Ma plus grande surprise a été de voir à quoi ressemble la salle où j’avais passé les dernières minutes. Le grand espace de plus de 10 000 pi2 qui a accueilli l’exposition virtuelle Imagine Van Gogh est vide, que des points verts au sol pour déclencher les contenus. Magie!

Photo: Claude Deschênes

Avant d’accéder à la sortie, on traverse trois installations artistiques sur le thème de l’infini. Celle de l’artiste japonais vivant à Paris Ryoji Ikeda, The Universe Within the Universe, est aussi frénétique que captivante. À déconseiller aux épileptiques.

Photo: Claude Deschênes

L’Infini est présenté à Arsenal Art Contemporain jusqu’au 7 novembre. L’événement se déplacera ensuite à Houston au Texas. C’est une chance d’avoir ce genre de contenu innovateur, raffiné et exclusif, à Montréal. Je suis persuadé que toutes les grandes villes du monde nous envient cette proposition qui n’est rien de moins que le divertissement de l’avenir, car il met les technologies les plus avancées au service de contenus qui, en plus de divertir, portent à réfléchir sur la vie, l’environnement, la politique.

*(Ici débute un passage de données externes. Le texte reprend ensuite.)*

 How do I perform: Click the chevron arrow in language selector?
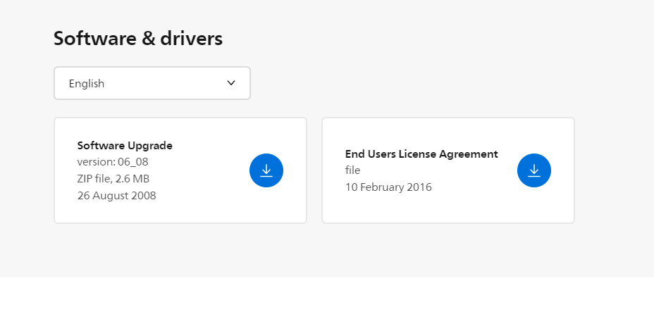pyautogui.click(x=231, y=83)
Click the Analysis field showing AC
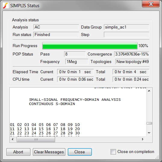This screenshot has height=162, width=162. [56, 27]
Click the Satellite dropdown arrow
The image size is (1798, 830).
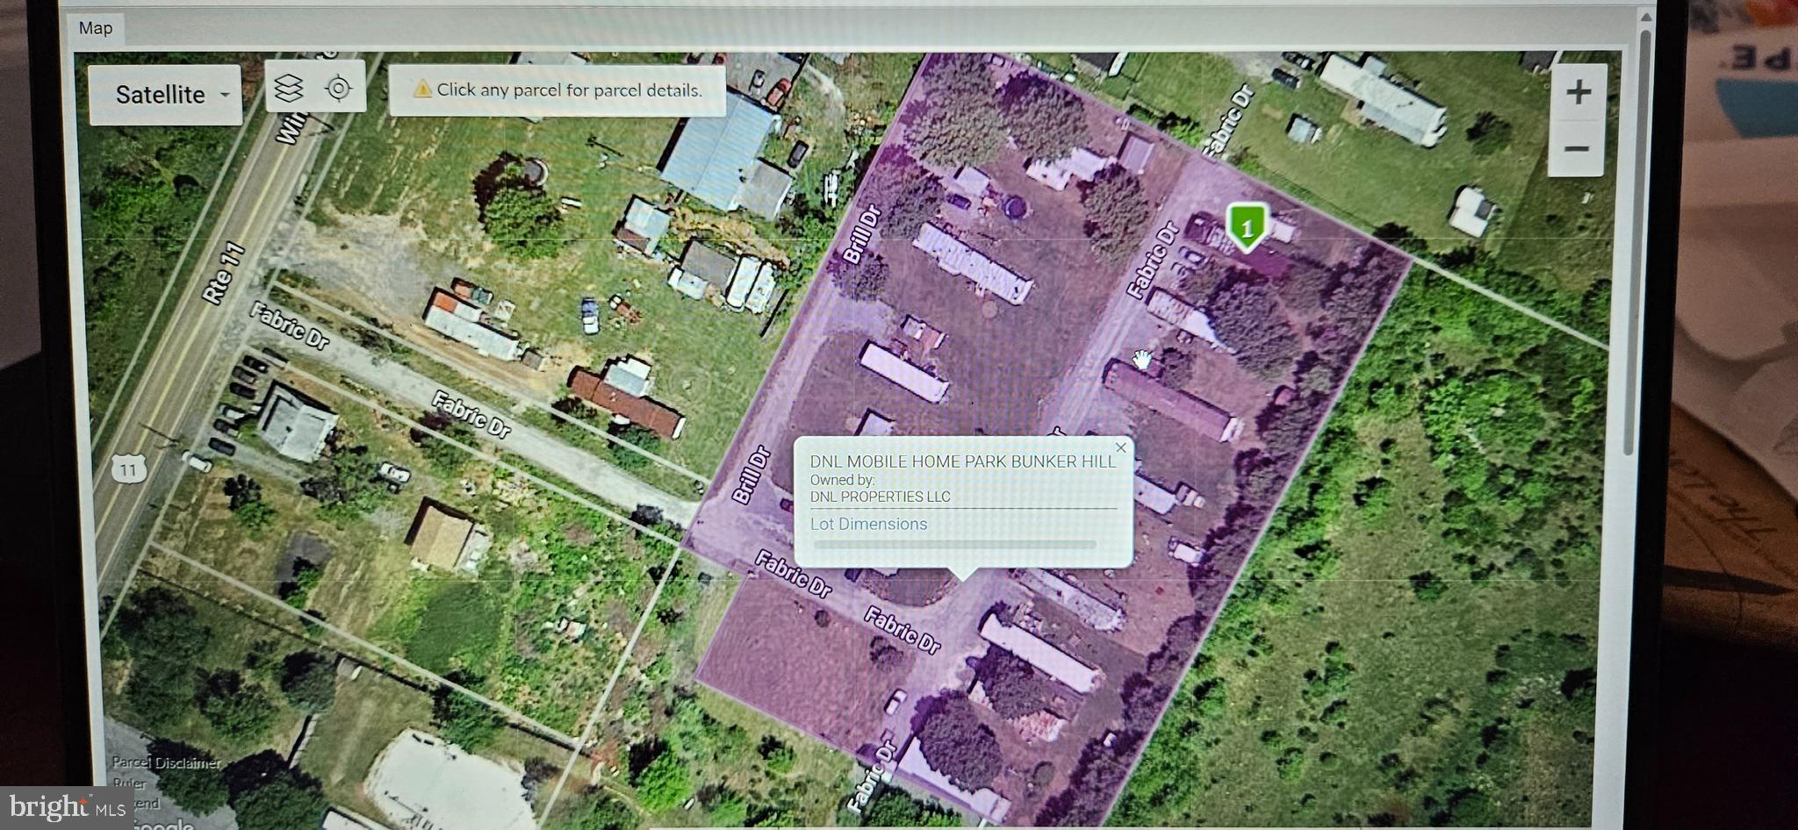[226, 95]
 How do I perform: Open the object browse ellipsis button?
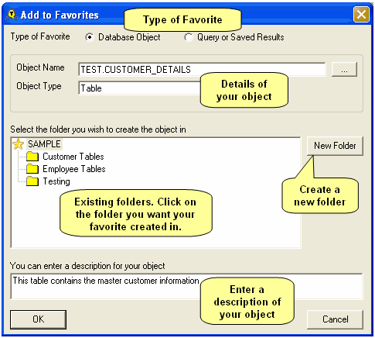344,69
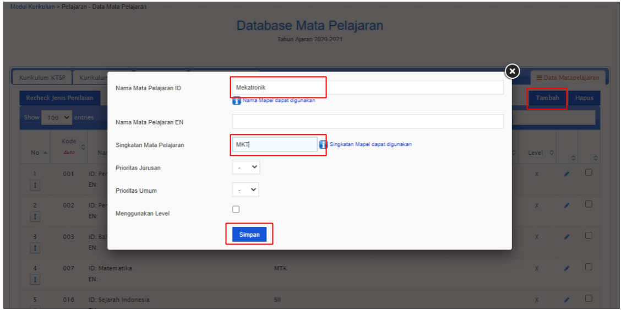Close the dialog with the X icon

(x=512, y=71)
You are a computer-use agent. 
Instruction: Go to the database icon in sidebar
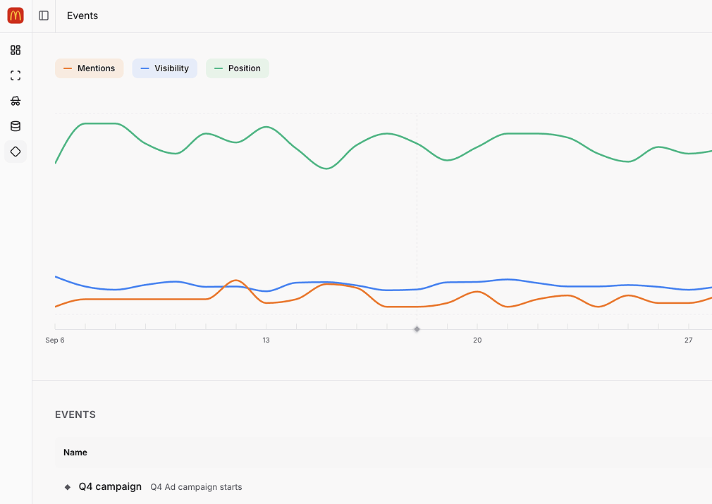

Anecdote à propos de Félix

En 2003, le service de l’information de Radio-Canada décide de renouveler son bulletin de nouvelles du début de soirée. Exit le Montréal, ce soir, place à Aujourd’hui. Simon Durivage prend la chaise de Pascale Nadeau, et on le fait officier à compter de 17h plutôt que 18h. Pour rajeunir l’équipe et amener de nouvelles façons de faire, deux jeunes réalisateurs sont embauchés: Marie Belzile et Félix Lajeunesse, le bien nommé. L’idée était louable, mais le public n’adhère pas à la nouvelle formule et à la nouvelle heure. La plogue est alors tirée, comme on dit, et l’avenir radio-canadien de nos deux jeunes recrues s’arrête à peu près là. Ils rebondiront de façon spectaculaire ailleurs. Marie Belzile à Moment Factory et Félix Lajeunesse, dans une boîte qu’il fonde en 2013 avec entre autres Paul Raphaël. Depuis, Félix et Paul ont travaillé à des contenus en réalité virtuelle avec le Cirque du Soleil, Barack et Michelle Obama, Bill Clinton, Jurassic World, le joueur de basketball LeBron James, et la NASA. La petite boîte du Vieux-Montréal est aujourd’hui la seule entreprise au monde à collaborer officiellement avec le laboratoire national américain de la Station spatiale internationale (SSI).